Important Safety Information
- SIMCOR is contraindicated in patients with active liver disease or unexplained persistent elevations of serum transaminases, active peptic ulcer disease, arterial bleeding; in women who are pregnant or may become pregnant; in nursing mothers; and in patients with hypersensitivity to any product ingredient.
- SIMCOR contains simvastatin, which occasionally causes myopathy manifested as muscle pain, tenderness, or weakness with CK levels above 10x ULN. Myopathy sometimes takes the form of rhabdomyolysis with or without acute renal failure secondary to myoglobinuria, and rare fatalities have occurred. The risk of myopathy/rhabdomyolysis is dose-related and is increased by high plasma concentrations of a statin.

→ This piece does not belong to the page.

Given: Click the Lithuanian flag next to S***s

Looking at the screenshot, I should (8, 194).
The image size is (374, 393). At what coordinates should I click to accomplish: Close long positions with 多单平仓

- Caution should be exercised when SIMCOR is administered to patients with renal disease.
- The use of SIMCOR concomitantly with potent CYP3A4 inhibitors: itraconazole, ketoconazole and other antifungal azoles; erythromycin, clarithromycin and telithromycin; HIV protease inhibitors; nefazodone; and grapefruit juice in large quantities (>1 quart daily) should be avoided because of the increased risk of myopathy/rhabdomyolysis. Concomitant use of SIMCOR with cyclosporine, danazol, gemfibrozil, other fibrates, amiodarone, and verapamil should also be avoided because of increased risk of myopathy/rhabdomyolysis.
- Myopathy and/or rhabdomyolysis have been reported when simvastatin is used in combination with lipid-altering doses (≥1 g/day) of niacin. Patients on SIMCOR should be monitored for muscle pain, tenderness or weakness, particularly during the initial month of treatment or during upward dose titration. Periodic CK determinations may be considered in such situations, but there is no assurance that such monitoring will prevent myopathy. SIMCOR therapy should be discontinued if CK levels above 10x ULN occur or if myopathy is diagnosed or suspected.
- SIMCOR should not be substituted for equivalent doses of immediate-release niacin. Severe hepatic toxicity, including fulminant hepatic necrosis, has occurred in patients substituting sustained-release niacin for immediate-release niacin at equivalent doses. If switching from immediate-release niacin to SIMCOR, initiate with the lowest SIMCOR dose (500/20 mg) and titrate to the desired therapeutic response. Doses greater than 2000/40 mg are not recommended.
- SIMCOR should be used with caution in patients who consume substantial quantities of alcohol and/or who have a past history of liver disease.
- Liver function tests should be performed on all patients before treatment begins and every 12 weeks for the first 6 months, and periodically thereafter (eg, at approximately 6-month intervals). Should an increase in transaminase levels of more than 3x ULN persist, or if transaminase elevations are associated with symptoms of nausea, fever, and/or malaise, withdrawal of SIMCOR therapy is recommended.
- Niacin treatment can increase fasting blood glucose. Glucose levels should be closely monitored in diabetic or potentially diabetic patients particularly during the first few months of use. Adjustment of diet and/or hypoglycemic therapy or discontinuation of SIMCOR may be necessary.
- Niacin can reduce platelet count and phosphorus levels and increase uric acid levels.
- In patients taking coumarin anticoagulants, monitor prothrombin time and INR before initiating SIMCOR and frequently after initiation or alteration of SIMCOR therapy until stable.
- The most common adverse event with SIMCOR is flushing (warmth, redness, itching and/or tingling) which occurred in 59% of patients and resulted in study discontinuation for 6% of patients. Flushing may vary in severity and is more likely to occur with initiation of therapy or during dose increases. Spontaneous reports with niacin extended-release and clinical studies of SIMCOR suggest that flushing may be accompanied by symptoms of dizziness, syncope, tachycardia, palpitations, shortness of breath, sweating, chills and/or edema.
- Other common adverse events occurring in ≥3% of patients treated with SIMCOR included headache, pruritus, nausea, back pain, and diarrhea.
Reference:
SIMCOR [package insert]. North Chicago, IL: Abbott Laboratories.